**Exercise objective**
Omit all pictures and transcribe only the lines in the entries below that run from the line with "How do I perform: Click" through the line with "Where should I click to: Edit".

**Stored items**
* * *

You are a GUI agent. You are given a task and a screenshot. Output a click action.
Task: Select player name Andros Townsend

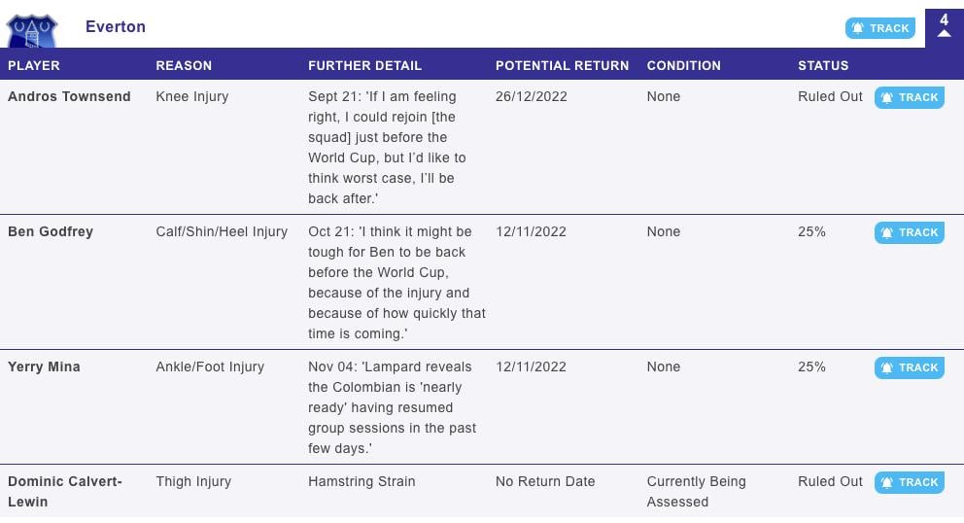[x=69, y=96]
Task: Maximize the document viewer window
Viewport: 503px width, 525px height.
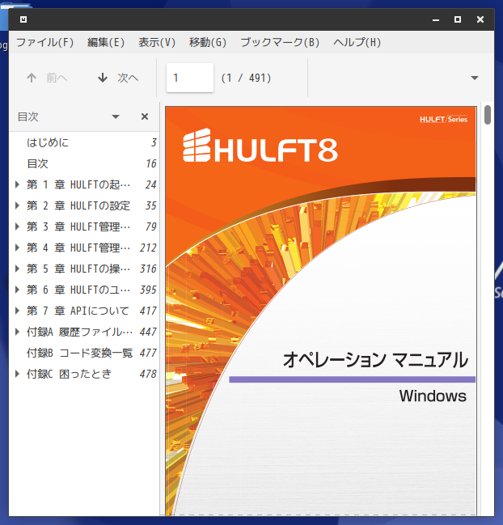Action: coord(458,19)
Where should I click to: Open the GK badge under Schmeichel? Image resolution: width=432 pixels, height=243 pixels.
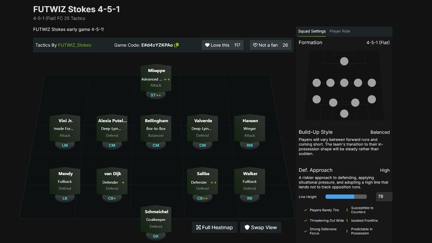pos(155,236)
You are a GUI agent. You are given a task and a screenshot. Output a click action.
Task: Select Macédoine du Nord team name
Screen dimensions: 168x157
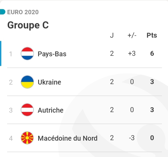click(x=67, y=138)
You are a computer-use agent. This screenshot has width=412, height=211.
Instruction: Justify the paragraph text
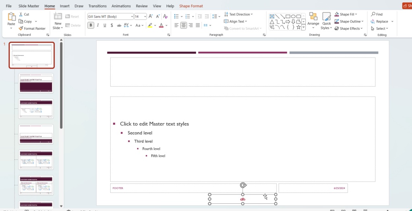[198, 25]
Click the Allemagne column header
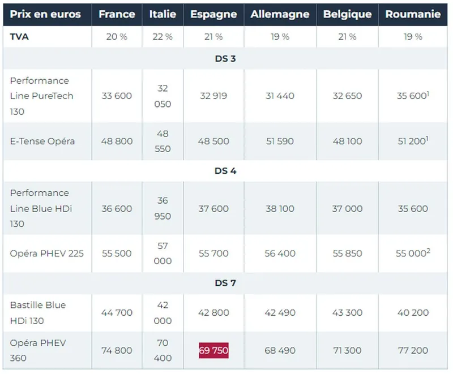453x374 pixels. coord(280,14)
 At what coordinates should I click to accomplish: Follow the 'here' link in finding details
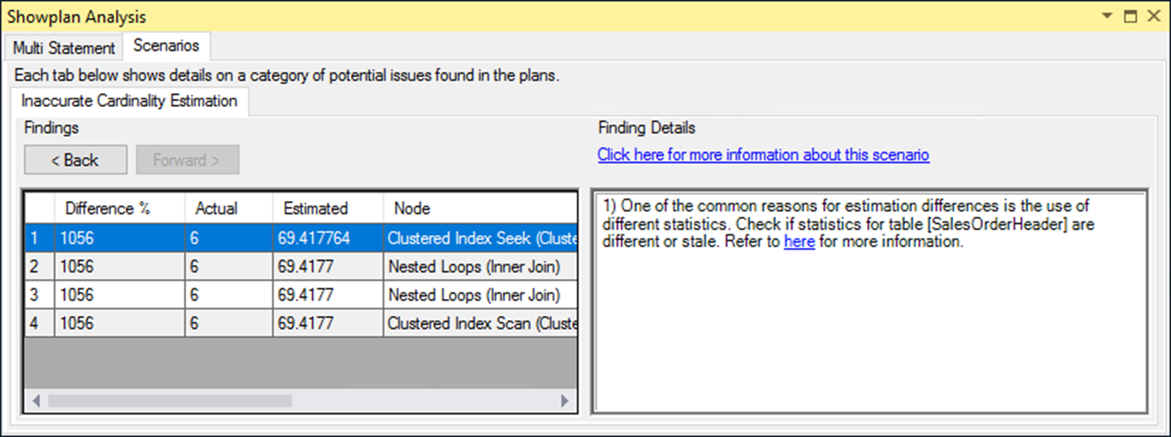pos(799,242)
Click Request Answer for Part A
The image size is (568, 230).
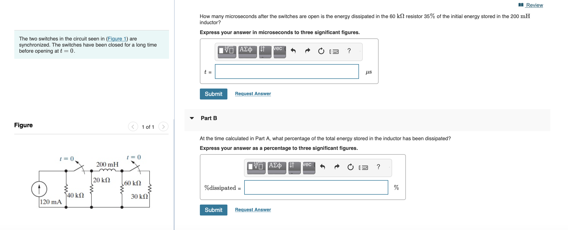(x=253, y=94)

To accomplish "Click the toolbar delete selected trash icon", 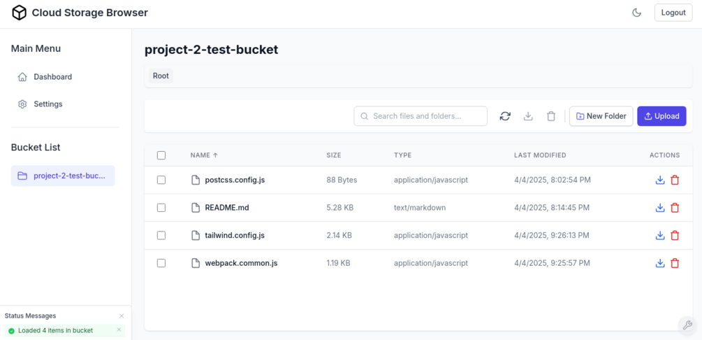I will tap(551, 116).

* * *

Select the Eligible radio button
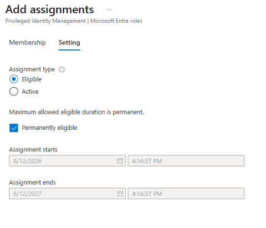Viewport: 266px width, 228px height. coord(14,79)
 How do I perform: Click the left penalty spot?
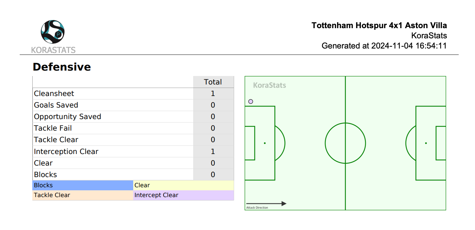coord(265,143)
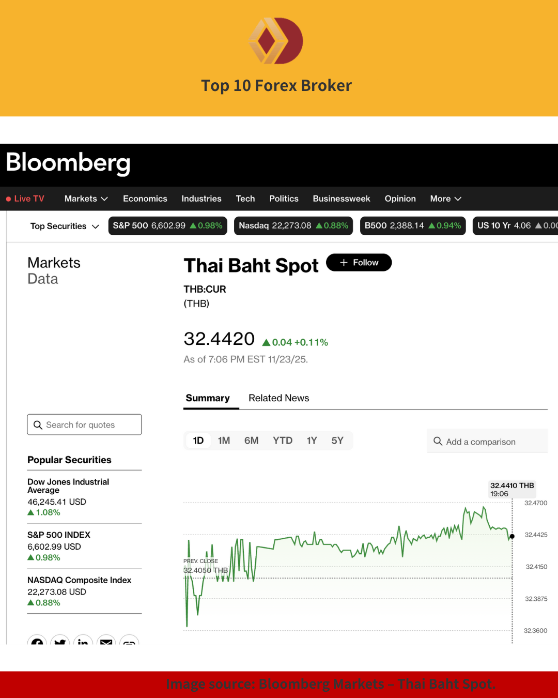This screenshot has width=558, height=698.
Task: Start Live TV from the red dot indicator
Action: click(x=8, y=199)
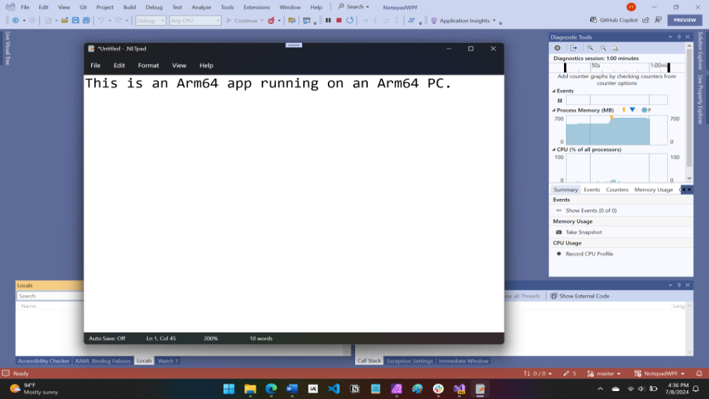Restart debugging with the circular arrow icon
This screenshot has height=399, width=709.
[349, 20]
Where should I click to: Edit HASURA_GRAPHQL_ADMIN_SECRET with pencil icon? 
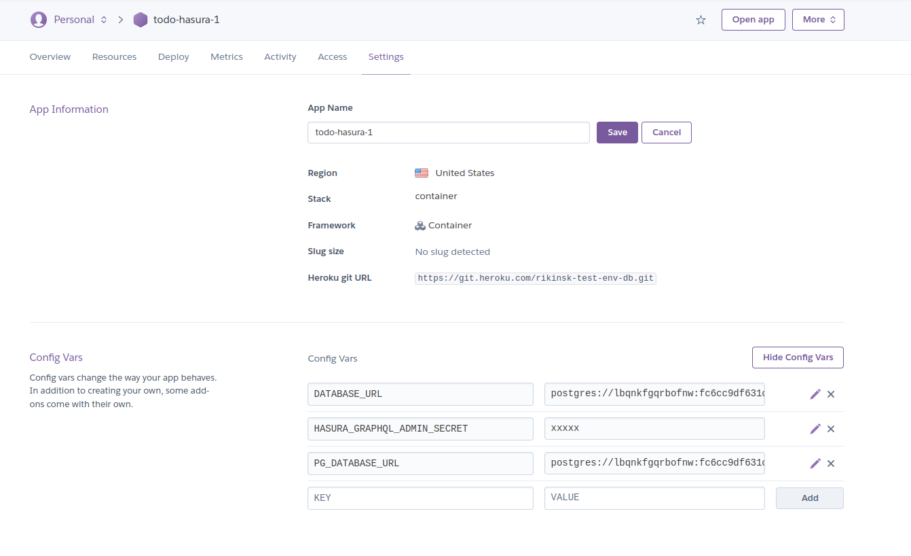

* * *

**Response**
 How do I perform: Click the left penalty spot?
coord(265,143)
This screenshot has width=558, height=698.
Task: Start Live TV from the red dot indicator
Action: click(x=8, y=199)
Restart debugging with the circular arrow icon
This screenshot has height=399, width=709.
[349, 20]
Where should I click to: Edit HASURA_GRAPHQL_ADMIN_SECRET with pencil icon? 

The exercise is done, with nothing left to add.